(Word and element locating data)
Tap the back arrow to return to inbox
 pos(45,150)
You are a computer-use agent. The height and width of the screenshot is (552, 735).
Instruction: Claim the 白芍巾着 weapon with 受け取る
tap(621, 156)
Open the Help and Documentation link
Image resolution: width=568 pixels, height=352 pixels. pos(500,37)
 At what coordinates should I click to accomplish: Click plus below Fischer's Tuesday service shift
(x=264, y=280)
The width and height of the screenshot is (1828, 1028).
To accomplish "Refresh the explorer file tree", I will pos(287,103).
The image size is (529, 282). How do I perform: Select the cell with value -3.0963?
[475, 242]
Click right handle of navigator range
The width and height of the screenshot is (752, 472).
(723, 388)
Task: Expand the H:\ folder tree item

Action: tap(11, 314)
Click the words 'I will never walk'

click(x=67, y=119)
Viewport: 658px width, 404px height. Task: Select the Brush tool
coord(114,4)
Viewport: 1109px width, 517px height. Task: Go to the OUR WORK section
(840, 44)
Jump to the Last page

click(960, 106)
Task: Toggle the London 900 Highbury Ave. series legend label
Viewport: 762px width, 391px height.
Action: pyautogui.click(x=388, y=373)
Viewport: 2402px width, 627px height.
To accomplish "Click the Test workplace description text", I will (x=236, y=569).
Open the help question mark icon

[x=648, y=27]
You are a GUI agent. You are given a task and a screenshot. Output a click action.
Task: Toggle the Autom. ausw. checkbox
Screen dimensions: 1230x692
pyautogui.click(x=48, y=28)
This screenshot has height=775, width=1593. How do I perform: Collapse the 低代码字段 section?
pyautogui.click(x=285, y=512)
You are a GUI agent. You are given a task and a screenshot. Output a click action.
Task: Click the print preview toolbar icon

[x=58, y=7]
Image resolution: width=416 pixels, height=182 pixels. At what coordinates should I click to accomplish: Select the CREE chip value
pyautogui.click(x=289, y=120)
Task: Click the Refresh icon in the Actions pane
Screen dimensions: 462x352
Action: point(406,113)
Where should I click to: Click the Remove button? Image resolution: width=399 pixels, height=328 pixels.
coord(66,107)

## Task details
Return the lines of the material unchanged, beginning with the line that contains "Where should I" and continuing through the end of the material.

## Written answer
Where should I click to: Click the Remove button? Image resolution: width=399 pixels, height=328 pixels.
coord(66,107)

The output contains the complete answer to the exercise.